Synthesis and Characterization of Wide Bandgap Absorber Layer for Stable Perovskite Solar Cells /

Abstract

Wide bandgap perovskite solar cells are becoming the preferred choice for top cells in a tandem architecture with crystalline silicon solar cells. This is due to their bandgap tunability (1.6 to 3eV), low-temperature solution processing, fast charge carrier rate, long carrier diffusion length, and high absorbance in the visible region. Among the wide bandgap perovskites, a mixed cation, mixed halide composition containing CsxFA1-xPbI3-yBry has is a popular choice because the presence of Br widens the bandgap and the addition of Cs stabilizes the crystal structure. However, these perovskite layers were fabricated using a one-step spin-coating technique even though sequential deposition promotes crystallization and offers bbetter film coverage. In this paper, we have fabricated a Cs0.2FA0.8PbI3-xBrx perovskite absorber layer using sequential deposition. The concentration of Br was varied from 0 to 1, and the optical, structural and morphological properties of the film were studied. As the concentration of Br was increased, the perovskite showed better crystallinity however, beyond Br-0.3, the presence of another perovskite phase matching CsPbBr3 was detected owing to a preference for the Pb-Br over the Pb-I complex.
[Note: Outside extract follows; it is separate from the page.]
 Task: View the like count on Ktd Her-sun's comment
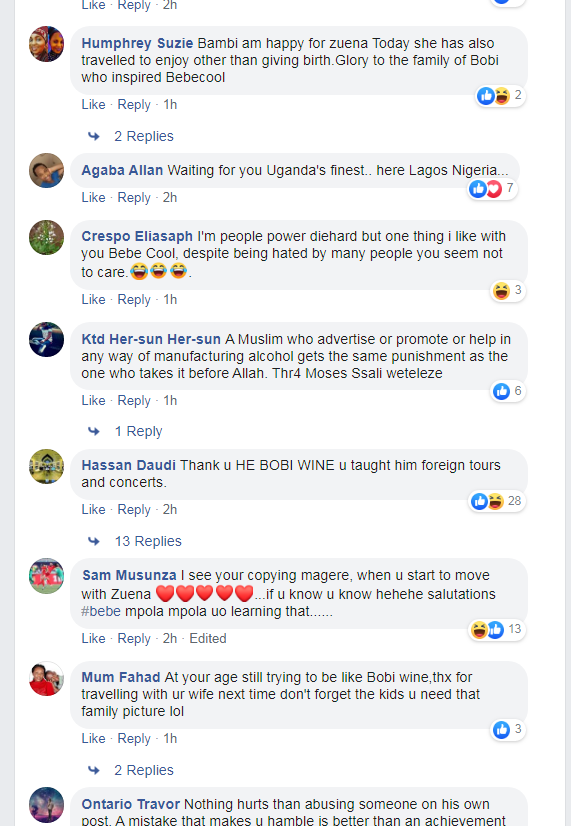click(x=508, y=391)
Optically, the perovskite films also skewed from the predicted bandgap for Br concentrations of 0.5 and 0.7. Their bandgap was in the 2 eV range, which also matches with CsPbBr3. The morphology showed the presence of large grains with high surface roughness. This study explores compositional tuning via the sequential deposition route for a wide bandgap perovskite absorber layer.